[Collected data]

###

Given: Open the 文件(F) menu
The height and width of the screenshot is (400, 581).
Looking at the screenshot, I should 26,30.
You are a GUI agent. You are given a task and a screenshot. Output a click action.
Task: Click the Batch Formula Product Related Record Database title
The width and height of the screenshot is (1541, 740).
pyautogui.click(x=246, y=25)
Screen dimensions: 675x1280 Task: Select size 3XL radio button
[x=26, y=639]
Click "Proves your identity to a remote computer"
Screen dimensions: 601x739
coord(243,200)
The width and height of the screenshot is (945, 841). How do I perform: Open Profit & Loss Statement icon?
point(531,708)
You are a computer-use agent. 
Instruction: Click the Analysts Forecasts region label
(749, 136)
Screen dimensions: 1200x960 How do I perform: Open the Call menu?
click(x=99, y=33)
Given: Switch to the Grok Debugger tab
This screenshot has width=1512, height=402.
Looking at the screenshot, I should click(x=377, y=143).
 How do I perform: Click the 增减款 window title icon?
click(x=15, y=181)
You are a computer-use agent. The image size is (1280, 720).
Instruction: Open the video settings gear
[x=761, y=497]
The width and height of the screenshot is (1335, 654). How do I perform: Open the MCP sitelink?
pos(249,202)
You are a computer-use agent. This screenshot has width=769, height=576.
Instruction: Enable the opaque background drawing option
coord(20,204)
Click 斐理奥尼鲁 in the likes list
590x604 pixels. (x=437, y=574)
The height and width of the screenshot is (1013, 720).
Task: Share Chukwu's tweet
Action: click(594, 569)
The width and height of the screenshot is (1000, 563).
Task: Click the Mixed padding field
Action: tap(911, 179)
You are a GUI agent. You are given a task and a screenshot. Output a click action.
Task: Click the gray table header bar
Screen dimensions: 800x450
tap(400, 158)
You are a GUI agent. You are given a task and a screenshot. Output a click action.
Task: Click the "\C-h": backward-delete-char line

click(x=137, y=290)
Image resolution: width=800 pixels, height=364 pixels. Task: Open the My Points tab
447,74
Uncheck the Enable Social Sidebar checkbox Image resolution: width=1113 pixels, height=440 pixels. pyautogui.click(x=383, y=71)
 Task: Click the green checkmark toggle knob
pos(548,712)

###

**WORK REQUEST**
Each entry above is to be set down again in exactly the same words.

**RESPONSE TO THIS TASK**
Given: Open the 文件(F) menu
The height and width of the screenshot is (400, 581).
Looking at the screenshot, I should 26,30.
You are a GUI agent. You are given a task and a screenshot. Output a click action.
Task: Click the Batch Formula Product Related Record Database title
The width and height of the screenshot is (1541, 740).
pyautogui.click(x=246, y=25)
Screen dimensions: 675x1280 Task: Select size 3XL radio button
[x=26, y=639]
Click "Proves your identity to a remote computer"
Screen dimensions: 601x739
coord(243,200)
The width and height of the screenshot is (945, 841). How do I perform: Open Profit & Loss Statement icon?
point(531,708)
You are a computer-use agent. 
Instruction: Click the Analysts Forecasts region label
(749, 136)
Screen dimensions: 1200x960 How do I perform: Open the Call menu?
click(x=99, y=33)
Given: Switch to the Grok Debugger tab
This screenshot has width=1512, height=402.
Looking at the screenshot, I should click(x=377, y=143).
 How do I perform: Click the 增减款 window title icon?
click(x=15, y=181)
You are a computer-use agent. The image size is (1280, 720).
Instruction: Open the video settings gear
[x=761, y=497]
The width and height of the screenshot is (1335, 654). How do I perform: Open the MCP sitelink?
pos(249,202)
You are a computer-use agent. This screenshot has width=769, height=576.
Instruction: Enable the opaque background drawing option
coord(20,204)
Click 斐理奥尼鲁 in the likes list
590x604 pixels. (x=437, y=574)
The height and width of the screenshot is (1013, 720).
Task: Share Chukwu's tweet
Action: click(594, 569)
The width and height of the screenshot is (1000, 563).
Task: Click the Mixed padding field
Action: tap(911, 179)
You are a GUI agent. You are given a task and a screenshot. Output a click action.
Task: Click the gray table header bar
Screen dimensions: 800x450
tap(400, 158)
You are a GUI agent. You are given a task and a screenshot. Output a click action.
Task: Click the "\C-h": backward-delete-char line

click(x=137, y=290)
Image resolution: width=800 pixels, height=364 pixels. Task: Open the My Points tab
447,74
Uncheck the Enable Social Sidebar checkbox Image resolution: width=1113 pixels, height=440 pixels. pyautogui.click(x=383, y=71)
 Task: Click the green checkmark toggle knob
pos(548,712)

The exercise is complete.